> Actions to take
[a] Answer these questions using the blog post on arguments against same-sex marriage, giving each answer on its own line:
(i) What date appears at the top of the blog post?
(ii) What term does the third argument use for "Gay marriage"?
(iii) Who is credited with the question about two consenting brothers?
[b] Decide whether each statement below agrees with the blog post on arguments against same-sex marriage. Answer yes or no, and quote the words from the post that settle it:
(i) The writer says that weighing both sides of the gay marriage argument tends to put them to sleep.
(ii) "Slippery slope" is the first argument in the numbered list.
(iii) The passage credited to William Bennett calls marriage an arbitrary construct.
[c] Pick up the blog post on arguments against same-sex marriage and continue it from its final line.

╭─ Extract provided

Saturday, January 28, 2006

Legitimate Arguments Against Same Sex Marriage

I always fall right to sleep when trying to consider both sides of the gay marriage argument. However, these comments from "Locke", at Skippy Stalins' place, set me into action:

"It's completely principled and possible to oppose gay marriage and not give a hoot about gay people's private lives."
Give me a f______ break. [...] That's the worst "we're not REALLY asshats" argument I've ever heard...and I lived in Texas for two f______ years.

The following are legitimate and reasonable arguments against same sex marriage. You may disagree with them, but it is unfair to equate holding any of these opinions with disliking homosexuals, or with wishing to limit gay rights in any unfair fashion:

1) stare decisis

2) slippery slope

On what principled grounds could the advocates of same-sex marriage oppose the marriage of two consenting brothers? - William Bennett

3) "Marriage" is intentionally exclusionary - and properly so. "Gay marriage" is an oxymoron.

Marriage is not an arbitrary construct; it is an “honorable estate” based on the different, complementary nature of men and women — and how they refine, support, encourage and complete one another. To insist that we maintain this traditional understanding of marriage is not an attempt to put others down. It is simply an acknowledgment and celebration of our most precious and important social act. [...]To say that same-sex unions are not comparable to heterosexual marriages ... is an argument for making distinctions in law about relationships that are themselves distinct. - William Bennett

4) "Wisdom of millenia"

╰─
╭─ Given records

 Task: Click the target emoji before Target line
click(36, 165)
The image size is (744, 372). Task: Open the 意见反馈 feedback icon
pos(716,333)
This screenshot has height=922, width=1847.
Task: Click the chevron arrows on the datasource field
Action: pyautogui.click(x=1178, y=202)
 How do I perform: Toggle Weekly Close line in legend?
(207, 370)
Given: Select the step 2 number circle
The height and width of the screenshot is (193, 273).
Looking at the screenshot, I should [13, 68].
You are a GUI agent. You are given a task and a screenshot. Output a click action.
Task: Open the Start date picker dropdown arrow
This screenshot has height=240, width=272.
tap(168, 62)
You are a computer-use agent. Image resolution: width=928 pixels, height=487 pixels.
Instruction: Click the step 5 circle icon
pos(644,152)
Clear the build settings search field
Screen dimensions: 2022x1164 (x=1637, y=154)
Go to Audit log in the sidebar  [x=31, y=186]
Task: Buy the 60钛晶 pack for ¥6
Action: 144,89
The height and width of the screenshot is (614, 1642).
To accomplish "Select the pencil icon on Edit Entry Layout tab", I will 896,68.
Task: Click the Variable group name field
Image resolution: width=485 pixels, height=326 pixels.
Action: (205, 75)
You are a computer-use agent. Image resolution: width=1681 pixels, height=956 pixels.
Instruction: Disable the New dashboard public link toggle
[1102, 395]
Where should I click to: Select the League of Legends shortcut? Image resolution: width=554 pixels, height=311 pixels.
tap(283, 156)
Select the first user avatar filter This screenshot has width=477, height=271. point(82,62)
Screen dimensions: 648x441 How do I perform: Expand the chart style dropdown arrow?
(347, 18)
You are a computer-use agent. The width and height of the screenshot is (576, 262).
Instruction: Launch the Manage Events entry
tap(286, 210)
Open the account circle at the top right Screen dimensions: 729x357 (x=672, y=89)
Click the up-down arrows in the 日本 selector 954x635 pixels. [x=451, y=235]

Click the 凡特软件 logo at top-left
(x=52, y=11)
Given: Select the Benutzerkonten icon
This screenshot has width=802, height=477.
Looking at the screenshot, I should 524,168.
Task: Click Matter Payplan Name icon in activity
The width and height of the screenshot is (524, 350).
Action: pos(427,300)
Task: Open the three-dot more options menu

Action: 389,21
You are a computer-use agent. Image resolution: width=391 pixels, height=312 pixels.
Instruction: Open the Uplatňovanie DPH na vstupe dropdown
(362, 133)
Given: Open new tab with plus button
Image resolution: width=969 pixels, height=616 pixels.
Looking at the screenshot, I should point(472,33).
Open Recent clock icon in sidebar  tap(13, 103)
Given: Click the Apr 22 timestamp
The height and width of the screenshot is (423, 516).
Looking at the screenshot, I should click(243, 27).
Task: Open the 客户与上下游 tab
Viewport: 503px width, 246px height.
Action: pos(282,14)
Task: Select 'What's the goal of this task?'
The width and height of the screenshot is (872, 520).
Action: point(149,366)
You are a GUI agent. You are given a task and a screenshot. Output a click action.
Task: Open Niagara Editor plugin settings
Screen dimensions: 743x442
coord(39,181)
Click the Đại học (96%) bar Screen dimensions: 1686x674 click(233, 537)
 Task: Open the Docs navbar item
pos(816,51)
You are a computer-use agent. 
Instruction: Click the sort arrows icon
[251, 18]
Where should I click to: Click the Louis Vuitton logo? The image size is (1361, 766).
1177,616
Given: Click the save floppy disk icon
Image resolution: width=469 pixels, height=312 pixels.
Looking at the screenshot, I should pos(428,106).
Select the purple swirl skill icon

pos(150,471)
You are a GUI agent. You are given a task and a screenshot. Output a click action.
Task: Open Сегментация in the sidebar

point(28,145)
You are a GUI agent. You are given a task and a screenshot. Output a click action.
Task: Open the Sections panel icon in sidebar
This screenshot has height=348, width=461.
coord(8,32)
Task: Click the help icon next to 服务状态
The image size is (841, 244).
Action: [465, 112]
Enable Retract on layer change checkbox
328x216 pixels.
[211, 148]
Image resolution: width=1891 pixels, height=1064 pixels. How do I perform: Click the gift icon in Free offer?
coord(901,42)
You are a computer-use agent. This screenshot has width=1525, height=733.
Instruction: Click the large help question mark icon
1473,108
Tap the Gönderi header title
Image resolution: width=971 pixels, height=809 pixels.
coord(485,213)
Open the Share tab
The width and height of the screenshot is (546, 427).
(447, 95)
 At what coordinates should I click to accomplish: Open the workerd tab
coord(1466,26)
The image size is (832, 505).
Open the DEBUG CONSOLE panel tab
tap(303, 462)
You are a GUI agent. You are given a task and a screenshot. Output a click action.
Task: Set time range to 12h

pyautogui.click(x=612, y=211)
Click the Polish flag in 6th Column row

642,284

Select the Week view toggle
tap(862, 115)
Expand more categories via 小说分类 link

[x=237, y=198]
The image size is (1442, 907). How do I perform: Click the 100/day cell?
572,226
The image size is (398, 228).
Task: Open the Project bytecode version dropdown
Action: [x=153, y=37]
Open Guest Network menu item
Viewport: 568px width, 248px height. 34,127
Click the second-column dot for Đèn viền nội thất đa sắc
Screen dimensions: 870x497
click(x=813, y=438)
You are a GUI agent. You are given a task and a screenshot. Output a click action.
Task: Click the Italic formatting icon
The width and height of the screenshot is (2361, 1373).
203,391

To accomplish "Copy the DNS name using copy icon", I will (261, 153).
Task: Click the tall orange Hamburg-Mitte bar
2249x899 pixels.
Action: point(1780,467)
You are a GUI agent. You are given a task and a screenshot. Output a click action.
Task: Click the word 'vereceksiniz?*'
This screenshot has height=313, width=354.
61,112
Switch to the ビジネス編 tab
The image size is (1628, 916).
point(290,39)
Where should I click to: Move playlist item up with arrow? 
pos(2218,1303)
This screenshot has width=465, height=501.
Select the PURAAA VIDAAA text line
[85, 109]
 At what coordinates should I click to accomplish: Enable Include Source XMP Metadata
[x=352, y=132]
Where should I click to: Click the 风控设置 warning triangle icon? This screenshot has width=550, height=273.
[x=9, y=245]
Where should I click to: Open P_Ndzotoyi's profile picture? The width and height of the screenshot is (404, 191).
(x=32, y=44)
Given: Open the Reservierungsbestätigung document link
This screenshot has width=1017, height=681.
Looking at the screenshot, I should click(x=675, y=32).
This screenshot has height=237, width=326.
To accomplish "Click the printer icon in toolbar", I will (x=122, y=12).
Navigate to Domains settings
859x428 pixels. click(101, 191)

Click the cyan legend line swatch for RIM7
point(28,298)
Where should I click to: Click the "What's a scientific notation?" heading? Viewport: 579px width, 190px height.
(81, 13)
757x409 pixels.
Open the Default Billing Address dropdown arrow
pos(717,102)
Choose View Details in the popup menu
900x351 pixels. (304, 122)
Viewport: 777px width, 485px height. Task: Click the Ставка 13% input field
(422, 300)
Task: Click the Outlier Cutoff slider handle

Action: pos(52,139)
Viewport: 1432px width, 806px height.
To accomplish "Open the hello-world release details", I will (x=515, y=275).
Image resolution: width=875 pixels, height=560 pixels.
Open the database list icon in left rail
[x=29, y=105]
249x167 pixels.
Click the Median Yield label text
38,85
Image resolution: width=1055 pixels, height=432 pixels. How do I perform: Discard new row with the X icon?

╰─

> Task responses
[a]
(i) Saturday, January 28, 2006
(ii) An oxymoron
(iii) William Bennett

[b]
(i) Yes: "I always fall right to sleep when trying to consider both sides of the gay marriage argument."
(ii) No: "1) stare decisis"
(iii) No: "Marriage is not an arbitrary construct"

[c]
Nor is this view arbitrary or idiosyncratic. It mirrors the accumulated wisdom of millennia and the teaching of every major religion. Among worldwide cultures, where there are so few common threads, it is not a coincidence that marriage is almost universally recognized as an act meant to unite a man and a woman. - William Bennett

If I hire a liberal to build my house, they might decide to attach everything with straw instead of nails. I would ask:
"Do you know of any science, or any hands on experiences, which indicate straw works better than nails?"
And they would reply:
"No. We just feel very strongly that straw will work better than nails."
And thats the best way I know to explain liberals. - Connie DuToit

5) The signals SSM would send to children whose sexuality is still formulating. Many parents believe that a substantial number of people carry within them the potential to live either gay or straight lives, and they want to encourage their children to be hetero. As no definitive science exists to settle this issue, and one's beliefs can only be based on anecdotal evidence, it is unfair to condemn this as a homophobic belief. It is possible to believe this, yet still wish for gay people to lead happy and legally protected lives.

6) I happen to believe children do better with one male and one female parent. I fear SSM would put SSM couples on equal adoptive standing with hetero couples. I would prefer, when potential adoptive parents are considered, for SSM to be counted as a detractor - which can be overcome by other plus factors on the part of the SSM couple.

7) Civil partnership agreements are already in existence in many states, and therefore must be honored by all states. These confer the same legal rights onto the partnered couples as married couples enjoy. Connie DuToit asks:
In light of this - why the big push for "Marriage"? I smell a rat.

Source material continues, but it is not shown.